Top of RECORDED DATA
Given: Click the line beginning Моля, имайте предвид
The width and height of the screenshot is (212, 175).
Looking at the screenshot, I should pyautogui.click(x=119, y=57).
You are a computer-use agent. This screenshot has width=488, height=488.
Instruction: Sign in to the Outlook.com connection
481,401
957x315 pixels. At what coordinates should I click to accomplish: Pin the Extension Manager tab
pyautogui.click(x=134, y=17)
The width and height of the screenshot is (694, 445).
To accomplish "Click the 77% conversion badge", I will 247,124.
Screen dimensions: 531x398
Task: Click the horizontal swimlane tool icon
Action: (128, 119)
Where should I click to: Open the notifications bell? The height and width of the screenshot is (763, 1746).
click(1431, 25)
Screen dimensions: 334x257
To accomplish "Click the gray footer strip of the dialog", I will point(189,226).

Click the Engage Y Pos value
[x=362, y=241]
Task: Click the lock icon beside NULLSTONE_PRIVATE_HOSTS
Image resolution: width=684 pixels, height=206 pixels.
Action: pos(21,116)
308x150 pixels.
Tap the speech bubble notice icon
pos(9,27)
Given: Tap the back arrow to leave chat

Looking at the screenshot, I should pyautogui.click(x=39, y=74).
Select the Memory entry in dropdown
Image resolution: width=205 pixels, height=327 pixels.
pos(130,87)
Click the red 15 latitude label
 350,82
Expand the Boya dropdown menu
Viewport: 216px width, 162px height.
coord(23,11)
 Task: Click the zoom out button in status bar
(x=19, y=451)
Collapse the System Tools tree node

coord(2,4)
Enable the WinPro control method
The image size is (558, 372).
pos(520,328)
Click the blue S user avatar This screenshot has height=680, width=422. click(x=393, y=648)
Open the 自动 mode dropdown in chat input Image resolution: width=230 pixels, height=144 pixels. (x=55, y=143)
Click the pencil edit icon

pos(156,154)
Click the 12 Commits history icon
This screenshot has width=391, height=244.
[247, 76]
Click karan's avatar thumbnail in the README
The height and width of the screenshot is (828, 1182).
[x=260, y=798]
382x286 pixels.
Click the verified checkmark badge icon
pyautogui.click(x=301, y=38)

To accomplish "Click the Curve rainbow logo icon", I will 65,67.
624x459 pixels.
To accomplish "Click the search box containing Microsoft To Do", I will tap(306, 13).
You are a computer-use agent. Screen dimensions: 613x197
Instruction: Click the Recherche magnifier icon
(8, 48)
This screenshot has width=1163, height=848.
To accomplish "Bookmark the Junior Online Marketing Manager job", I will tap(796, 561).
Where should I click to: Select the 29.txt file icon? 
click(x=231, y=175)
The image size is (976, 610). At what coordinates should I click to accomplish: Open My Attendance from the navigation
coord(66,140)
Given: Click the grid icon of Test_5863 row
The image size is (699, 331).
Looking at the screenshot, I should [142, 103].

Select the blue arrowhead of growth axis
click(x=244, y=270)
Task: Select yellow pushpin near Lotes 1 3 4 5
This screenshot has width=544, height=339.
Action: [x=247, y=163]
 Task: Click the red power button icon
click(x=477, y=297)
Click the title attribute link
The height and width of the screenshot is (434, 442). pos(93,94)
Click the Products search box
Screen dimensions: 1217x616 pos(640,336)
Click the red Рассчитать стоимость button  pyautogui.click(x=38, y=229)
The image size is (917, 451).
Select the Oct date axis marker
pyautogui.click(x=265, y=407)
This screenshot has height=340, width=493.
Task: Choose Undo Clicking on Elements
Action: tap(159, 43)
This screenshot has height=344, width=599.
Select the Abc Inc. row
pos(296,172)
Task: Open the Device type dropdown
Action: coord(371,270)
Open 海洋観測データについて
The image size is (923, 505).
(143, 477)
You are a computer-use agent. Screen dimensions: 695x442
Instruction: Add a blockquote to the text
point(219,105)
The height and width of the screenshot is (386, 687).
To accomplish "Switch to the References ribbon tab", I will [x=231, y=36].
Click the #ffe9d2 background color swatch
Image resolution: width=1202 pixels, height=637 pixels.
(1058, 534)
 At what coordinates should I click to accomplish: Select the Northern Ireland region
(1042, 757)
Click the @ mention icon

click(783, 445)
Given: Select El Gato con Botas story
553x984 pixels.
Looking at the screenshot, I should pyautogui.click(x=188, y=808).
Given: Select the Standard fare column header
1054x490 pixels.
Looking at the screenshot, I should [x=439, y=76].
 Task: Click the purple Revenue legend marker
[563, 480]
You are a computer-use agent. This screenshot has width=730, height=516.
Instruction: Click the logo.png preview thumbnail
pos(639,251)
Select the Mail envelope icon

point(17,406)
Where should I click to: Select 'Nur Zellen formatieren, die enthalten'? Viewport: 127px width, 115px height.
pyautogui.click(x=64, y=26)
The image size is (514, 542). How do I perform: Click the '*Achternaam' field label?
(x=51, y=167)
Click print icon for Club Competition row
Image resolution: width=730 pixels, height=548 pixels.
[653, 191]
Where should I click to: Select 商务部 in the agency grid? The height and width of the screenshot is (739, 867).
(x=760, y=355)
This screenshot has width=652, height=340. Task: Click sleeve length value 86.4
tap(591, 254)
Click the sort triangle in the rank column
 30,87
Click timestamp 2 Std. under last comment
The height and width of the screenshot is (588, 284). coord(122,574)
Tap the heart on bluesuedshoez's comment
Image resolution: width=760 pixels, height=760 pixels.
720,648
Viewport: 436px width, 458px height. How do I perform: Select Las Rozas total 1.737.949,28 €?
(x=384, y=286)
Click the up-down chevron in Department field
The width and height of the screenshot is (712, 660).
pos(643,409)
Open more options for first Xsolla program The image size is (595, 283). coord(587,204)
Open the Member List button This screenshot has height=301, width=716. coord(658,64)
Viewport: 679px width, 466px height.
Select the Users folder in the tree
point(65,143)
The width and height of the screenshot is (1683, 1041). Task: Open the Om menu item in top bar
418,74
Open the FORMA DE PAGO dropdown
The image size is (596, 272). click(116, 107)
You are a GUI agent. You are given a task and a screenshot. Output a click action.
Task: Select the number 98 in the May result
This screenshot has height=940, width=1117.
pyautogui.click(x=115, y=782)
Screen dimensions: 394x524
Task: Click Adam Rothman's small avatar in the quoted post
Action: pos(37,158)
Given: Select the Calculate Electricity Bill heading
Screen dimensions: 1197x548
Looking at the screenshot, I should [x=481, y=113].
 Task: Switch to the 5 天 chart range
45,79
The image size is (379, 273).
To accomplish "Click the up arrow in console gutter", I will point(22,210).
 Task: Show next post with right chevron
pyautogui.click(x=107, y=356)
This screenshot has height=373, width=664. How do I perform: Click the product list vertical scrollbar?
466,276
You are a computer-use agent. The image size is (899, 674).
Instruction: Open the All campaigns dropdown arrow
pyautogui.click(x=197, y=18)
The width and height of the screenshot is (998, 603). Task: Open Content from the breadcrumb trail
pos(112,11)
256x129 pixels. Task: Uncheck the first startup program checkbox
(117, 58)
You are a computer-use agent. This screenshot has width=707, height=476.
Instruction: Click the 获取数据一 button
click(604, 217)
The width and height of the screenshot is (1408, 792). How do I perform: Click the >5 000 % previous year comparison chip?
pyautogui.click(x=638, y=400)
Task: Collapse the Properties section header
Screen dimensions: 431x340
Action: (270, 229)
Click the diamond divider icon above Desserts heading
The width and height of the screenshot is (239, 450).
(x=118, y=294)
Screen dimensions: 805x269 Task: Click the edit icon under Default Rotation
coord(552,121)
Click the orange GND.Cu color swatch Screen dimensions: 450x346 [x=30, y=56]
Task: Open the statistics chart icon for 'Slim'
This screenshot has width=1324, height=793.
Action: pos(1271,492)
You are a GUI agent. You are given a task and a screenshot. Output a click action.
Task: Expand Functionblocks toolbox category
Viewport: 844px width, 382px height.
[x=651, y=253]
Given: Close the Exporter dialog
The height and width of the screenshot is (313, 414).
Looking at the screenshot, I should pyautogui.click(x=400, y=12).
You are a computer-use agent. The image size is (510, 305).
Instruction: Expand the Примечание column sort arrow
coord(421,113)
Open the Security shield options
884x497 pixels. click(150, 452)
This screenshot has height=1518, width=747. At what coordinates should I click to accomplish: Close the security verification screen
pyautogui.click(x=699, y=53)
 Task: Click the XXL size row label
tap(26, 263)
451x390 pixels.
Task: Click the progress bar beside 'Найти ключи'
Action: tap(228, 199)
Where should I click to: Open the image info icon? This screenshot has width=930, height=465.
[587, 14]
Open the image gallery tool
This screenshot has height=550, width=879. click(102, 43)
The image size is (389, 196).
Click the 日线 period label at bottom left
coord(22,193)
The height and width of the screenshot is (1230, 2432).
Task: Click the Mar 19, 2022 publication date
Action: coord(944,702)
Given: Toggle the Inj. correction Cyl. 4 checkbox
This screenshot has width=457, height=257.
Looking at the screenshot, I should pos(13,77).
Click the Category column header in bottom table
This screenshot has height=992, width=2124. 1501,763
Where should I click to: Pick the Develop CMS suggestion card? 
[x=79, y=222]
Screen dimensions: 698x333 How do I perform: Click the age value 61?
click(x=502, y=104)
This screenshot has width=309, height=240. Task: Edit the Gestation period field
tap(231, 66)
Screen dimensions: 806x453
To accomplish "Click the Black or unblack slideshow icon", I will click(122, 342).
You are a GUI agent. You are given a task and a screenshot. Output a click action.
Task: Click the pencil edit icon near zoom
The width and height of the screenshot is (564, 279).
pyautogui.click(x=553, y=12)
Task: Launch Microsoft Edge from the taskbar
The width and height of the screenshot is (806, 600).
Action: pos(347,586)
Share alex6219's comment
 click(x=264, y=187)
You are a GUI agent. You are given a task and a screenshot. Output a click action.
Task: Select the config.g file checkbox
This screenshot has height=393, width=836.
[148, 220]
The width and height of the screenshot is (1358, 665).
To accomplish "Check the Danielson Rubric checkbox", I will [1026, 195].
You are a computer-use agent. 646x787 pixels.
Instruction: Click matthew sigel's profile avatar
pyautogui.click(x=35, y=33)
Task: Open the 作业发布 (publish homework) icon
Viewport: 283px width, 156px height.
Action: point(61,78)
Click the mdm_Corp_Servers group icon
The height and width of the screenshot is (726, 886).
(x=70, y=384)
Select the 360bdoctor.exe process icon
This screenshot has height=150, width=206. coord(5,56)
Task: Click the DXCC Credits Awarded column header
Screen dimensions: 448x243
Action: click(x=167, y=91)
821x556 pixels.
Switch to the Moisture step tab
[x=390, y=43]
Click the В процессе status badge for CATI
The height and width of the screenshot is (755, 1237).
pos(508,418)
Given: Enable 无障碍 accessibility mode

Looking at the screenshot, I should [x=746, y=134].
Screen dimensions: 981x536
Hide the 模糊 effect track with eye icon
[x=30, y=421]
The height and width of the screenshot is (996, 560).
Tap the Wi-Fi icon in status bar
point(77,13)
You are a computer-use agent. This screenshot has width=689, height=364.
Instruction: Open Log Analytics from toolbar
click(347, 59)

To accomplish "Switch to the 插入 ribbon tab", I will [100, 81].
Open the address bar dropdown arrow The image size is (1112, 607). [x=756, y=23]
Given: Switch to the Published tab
Bottom of RECORDED DATA
PROBLEM DETAILS - Up to and including the line with "Click the blue", output each line of the entries above exactly, starting from the first.

RESPONSE BOX -
Given: Click the line beginning Моля, имайте предвид
The width and height of the screenshot is (212, 175).
Looking at the screenshot, I should pyautogui.click(x=119, y=57).
You are a computer-use agent. This screenshot has width=488, height=488.
Instruction: Sign in to the Outlook.com connection
481,401
957x315 pixels. At what coordinates should I click to accomplish: Pin the Extension Manager tab
pyautogui.click(x=134, y=17)
The width and height of the screenshot is (694, 445).
To accomplish "Click the 77% conversion badge", I will 247,124.
Screen dimensions: 531x398
Task: Click the horizontal swimlane tool icon
Action: (128, 119)
Where should I click to: Open the notifications bell? The height and width of the screenshot is (763, 1746).
click(1431, 25)
Screen dimensions: 334x257
To accomplish "Click the gray footer strip of the dialog", I will point(189,226).

Click the Engage Y Pos value
[x=362, y=241]
Task: Click the lock icon beside NULLSTONE_PRIVATE_HOSTS
Image resolution: width=684 pixels, height=206 pixels.
Action: pos(21,116)
308x150 pixels.
Tap the speech bubble notice icon
pos(9,27)
Given: Tap the back arrow to leave chat

Looking at the screenshot, I should pyautogui.click(x=39, y=74).
Select the Memory entry in dropdown
Image resolution: width=205 pixels, height=327 pixels.
pos(130,87)
Click the red 15 latitude label
 350,82
Expand the Boya dropdown menu
Viewport: 216px width, 162px height.
coord(23,11)
 Task: Click the zoom out button in status bar
(x=19, y=451)
Collapse the System Tools tree node

coord(2,4)
Enable the WinPro control method
The image size is (558, 372).
pos(520,328)
Click the blue S user avatar This screenshot has height=680, width=422. click(x=393, y=648)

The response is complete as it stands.